Olhando para Valdomiro percebeu que seu semblante recuperava a tranquilidade.
Olhar fixo no Norte. Sentiu fome, mas preferiu não propor uma nova pescaria até
a manhã seguinte, supondo que sobrevivessem àquela noite tão repleta de
incógnitas.
- O Sol se põe e nada de nevoeiro. Dormiremos na água?
- Com certeza, Rapaz! Nem gripe nem “peleumonia” me assustam mais que
aquela coisa!
Marcus há muito percebera que mesmo sem intimidade com
as palavras, Valdomiro não era menos sábio que outros admiráveis homens que
havia conhecido em sua vida. Quando já não havia mais disco no céu, apenas
ondas de luz avermelhada, aproveitaram aquela penumbra final para escolher um
ponto adequado para dormirem. Não mais que vinte centímetros de profundidade; o
bastante para cobrir boa parte de seus corpos e mesmo assim manter seus rostos
fora d’água. Marcus imaginou que era raso demais e que a Sombra, se assim o
desejasse, os alcançaria com facilidade, mas não era capaz de propor solução
melhor. Se fossem mais fundo, com certeza não conseguiriam dormir. Apostou no
alertar das “emissões de ódio” da criatura, deitou e dormiu rapidamente.
Sentia-se boiando em um mar agitado. Corpo com braços abertos e pernas soltas.
Não era capaz de se mover.
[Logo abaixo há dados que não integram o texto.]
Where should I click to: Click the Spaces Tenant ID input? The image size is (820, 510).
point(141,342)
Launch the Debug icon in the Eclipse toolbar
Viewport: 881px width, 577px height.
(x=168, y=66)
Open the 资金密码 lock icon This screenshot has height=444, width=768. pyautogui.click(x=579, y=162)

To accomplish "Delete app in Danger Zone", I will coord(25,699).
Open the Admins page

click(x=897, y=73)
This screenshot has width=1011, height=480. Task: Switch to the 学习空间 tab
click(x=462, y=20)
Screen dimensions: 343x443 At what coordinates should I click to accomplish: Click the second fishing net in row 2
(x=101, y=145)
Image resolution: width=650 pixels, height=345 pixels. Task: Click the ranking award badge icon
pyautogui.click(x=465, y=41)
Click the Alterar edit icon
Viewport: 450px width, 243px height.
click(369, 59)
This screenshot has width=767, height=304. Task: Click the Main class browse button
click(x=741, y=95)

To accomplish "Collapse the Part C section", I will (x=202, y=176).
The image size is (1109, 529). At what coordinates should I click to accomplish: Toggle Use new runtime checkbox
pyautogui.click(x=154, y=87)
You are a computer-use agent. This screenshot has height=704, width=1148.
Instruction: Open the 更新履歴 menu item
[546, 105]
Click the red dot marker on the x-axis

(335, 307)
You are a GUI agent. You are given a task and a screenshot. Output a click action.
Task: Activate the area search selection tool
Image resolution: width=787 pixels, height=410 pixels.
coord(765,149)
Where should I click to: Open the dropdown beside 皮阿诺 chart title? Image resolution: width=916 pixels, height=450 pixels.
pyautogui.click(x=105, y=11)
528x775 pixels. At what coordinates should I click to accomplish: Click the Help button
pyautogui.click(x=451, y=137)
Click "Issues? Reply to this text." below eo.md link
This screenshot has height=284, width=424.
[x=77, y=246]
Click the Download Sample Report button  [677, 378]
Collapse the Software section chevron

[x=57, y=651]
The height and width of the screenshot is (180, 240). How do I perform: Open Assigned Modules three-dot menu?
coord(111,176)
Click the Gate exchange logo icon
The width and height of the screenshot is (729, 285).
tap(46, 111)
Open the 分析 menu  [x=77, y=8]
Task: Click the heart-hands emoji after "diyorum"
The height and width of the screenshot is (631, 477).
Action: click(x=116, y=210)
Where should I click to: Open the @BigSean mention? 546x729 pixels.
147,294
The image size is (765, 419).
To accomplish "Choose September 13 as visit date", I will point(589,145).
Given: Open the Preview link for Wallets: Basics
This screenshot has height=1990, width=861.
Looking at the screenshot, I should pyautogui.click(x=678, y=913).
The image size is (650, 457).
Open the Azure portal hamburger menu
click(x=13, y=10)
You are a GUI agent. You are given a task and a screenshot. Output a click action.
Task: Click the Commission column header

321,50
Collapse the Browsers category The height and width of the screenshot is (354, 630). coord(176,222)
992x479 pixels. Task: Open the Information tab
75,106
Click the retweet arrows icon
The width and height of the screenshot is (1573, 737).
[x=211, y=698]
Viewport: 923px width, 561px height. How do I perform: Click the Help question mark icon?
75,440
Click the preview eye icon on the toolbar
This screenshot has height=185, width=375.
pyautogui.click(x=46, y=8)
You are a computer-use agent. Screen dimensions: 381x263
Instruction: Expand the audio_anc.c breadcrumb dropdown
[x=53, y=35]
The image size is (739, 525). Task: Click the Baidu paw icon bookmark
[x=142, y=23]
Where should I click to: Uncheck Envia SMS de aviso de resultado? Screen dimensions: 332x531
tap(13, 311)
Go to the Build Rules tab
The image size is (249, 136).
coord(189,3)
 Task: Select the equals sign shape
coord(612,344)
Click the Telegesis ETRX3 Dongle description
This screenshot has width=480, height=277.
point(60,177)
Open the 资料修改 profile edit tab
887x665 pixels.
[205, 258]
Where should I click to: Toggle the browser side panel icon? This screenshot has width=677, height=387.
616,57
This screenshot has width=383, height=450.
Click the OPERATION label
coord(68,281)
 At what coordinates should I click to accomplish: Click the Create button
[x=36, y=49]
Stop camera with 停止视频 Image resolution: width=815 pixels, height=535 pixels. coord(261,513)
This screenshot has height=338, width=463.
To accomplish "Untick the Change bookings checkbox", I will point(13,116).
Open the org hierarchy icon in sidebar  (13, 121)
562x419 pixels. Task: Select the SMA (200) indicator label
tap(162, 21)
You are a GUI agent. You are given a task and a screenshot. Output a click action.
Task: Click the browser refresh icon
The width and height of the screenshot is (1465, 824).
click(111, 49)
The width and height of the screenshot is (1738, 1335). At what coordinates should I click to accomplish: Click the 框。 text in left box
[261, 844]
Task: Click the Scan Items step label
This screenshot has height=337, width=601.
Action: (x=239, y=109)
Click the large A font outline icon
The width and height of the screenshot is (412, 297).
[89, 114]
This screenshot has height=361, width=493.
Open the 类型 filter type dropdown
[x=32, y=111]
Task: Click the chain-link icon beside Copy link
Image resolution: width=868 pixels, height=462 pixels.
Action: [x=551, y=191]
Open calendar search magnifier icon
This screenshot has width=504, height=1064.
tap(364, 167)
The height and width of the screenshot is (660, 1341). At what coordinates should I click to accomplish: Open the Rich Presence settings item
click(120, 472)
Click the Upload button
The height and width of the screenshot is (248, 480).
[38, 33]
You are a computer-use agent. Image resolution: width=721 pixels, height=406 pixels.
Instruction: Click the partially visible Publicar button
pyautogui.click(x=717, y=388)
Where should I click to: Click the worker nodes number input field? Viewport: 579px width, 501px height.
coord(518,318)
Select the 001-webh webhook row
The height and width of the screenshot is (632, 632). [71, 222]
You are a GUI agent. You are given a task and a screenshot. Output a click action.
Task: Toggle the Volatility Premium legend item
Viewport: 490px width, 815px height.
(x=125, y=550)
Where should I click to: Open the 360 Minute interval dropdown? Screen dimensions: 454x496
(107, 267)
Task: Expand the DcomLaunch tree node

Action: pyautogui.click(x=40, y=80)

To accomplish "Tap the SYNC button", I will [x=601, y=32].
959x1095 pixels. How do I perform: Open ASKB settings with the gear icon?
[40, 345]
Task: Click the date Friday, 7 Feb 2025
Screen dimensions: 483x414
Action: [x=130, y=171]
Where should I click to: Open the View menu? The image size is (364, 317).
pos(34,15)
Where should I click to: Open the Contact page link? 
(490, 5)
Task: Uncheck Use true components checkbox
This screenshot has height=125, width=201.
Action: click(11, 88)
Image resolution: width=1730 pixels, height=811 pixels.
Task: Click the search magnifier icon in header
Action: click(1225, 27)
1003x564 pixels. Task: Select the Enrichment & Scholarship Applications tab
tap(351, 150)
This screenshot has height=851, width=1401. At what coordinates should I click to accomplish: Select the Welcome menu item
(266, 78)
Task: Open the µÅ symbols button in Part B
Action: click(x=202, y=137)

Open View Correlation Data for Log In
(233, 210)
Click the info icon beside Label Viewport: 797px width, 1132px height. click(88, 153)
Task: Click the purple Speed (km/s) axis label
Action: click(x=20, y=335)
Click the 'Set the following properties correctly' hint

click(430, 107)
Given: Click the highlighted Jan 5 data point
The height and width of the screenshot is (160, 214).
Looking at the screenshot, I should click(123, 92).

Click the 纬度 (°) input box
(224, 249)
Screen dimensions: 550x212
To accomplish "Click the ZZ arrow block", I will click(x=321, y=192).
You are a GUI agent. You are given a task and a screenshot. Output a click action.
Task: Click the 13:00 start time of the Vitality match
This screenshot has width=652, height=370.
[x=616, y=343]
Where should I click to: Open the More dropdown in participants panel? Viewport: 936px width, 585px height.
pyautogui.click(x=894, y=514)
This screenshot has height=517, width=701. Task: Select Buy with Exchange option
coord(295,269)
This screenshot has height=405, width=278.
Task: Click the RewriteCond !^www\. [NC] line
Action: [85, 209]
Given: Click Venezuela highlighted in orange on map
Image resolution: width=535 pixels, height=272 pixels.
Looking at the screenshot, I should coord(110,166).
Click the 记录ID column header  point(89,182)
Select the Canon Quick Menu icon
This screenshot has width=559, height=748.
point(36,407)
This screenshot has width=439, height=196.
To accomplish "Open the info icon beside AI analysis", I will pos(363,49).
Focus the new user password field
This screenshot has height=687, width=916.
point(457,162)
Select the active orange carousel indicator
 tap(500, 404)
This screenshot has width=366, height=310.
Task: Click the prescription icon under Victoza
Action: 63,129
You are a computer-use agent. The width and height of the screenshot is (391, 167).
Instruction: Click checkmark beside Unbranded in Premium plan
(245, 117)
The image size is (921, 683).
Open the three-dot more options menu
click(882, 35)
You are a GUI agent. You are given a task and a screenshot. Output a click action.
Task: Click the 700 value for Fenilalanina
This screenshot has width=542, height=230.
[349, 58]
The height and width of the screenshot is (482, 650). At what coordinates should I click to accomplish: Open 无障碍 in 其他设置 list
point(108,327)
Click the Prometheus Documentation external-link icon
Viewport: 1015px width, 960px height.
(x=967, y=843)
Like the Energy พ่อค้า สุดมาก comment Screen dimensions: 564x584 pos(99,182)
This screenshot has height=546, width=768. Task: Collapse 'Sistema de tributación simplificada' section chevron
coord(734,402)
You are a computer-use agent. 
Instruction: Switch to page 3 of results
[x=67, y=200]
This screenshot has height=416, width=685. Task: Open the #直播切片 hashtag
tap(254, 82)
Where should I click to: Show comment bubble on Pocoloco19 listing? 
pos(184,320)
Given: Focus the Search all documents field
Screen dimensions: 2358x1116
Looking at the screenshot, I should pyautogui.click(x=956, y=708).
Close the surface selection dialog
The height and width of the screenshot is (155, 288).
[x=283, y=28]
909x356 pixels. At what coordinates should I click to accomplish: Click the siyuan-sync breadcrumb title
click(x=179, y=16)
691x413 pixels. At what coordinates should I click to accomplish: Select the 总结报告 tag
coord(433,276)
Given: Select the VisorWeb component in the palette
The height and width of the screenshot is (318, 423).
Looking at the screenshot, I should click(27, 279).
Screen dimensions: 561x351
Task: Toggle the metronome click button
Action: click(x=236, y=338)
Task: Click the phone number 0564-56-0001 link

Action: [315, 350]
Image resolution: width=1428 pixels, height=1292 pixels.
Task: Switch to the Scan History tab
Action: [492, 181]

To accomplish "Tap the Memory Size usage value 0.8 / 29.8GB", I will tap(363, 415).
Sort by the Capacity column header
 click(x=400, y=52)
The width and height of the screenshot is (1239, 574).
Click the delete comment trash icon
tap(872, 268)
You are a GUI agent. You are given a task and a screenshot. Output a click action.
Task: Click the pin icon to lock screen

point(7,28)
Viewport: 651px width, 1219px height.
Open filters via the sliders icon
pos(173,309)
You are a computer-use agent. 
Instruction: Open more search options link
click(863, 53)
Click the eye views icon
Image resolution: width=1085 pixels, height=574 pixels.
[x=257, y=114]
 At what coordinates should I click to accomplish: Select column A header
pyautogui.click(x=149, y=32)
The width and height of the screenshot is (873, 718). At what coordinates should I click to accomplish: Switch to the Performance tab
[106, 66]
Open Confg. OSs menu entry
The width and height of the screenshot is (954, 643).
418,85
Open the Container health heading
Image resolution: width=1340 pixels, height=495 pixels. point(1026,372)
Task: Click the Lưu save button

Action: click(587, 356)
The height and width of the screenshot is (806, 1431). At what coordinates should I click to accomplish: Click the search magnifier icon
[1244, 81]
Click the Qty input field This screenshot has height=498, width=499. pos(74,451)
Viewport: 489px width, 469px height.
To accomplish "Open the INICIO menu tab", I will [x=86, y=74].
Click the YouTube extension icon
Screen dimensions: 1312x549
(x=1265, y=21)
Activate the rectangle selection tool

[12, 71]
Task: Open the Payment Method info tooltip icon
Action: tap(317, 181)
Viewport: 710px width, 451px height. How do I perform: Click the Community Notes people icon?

Não podia começar a nadar. Estava à deriva, contando
apenas com o empuxo da água para manter seu corpo em posição que ainda lhe
permitia respirar. Às vezes uma onda mais forte o mergulhava por inteiro, mas
retornava à tona antes de perder completamente o fôlego. Gradualmente a água
foi tornando-se leitosa, até ficar completamente branca. Quando as ondas se
projetavam sobre ele, não era mais capaz de ver através delas, tendo a água
perdido completamente sua transparência. Uma última onda surgiu, mergulhando-o
com violência. Sentiu-se desesperado ao perceber que não retornava mais à
superfície. No instante derradeiro, tomado por pavor e angustia, retomou o
controle dos braços, movimentando-os freneticamente para nadar. Notou alguma
mudança na densidade da água no exato momento que levou sua cabeça á tona.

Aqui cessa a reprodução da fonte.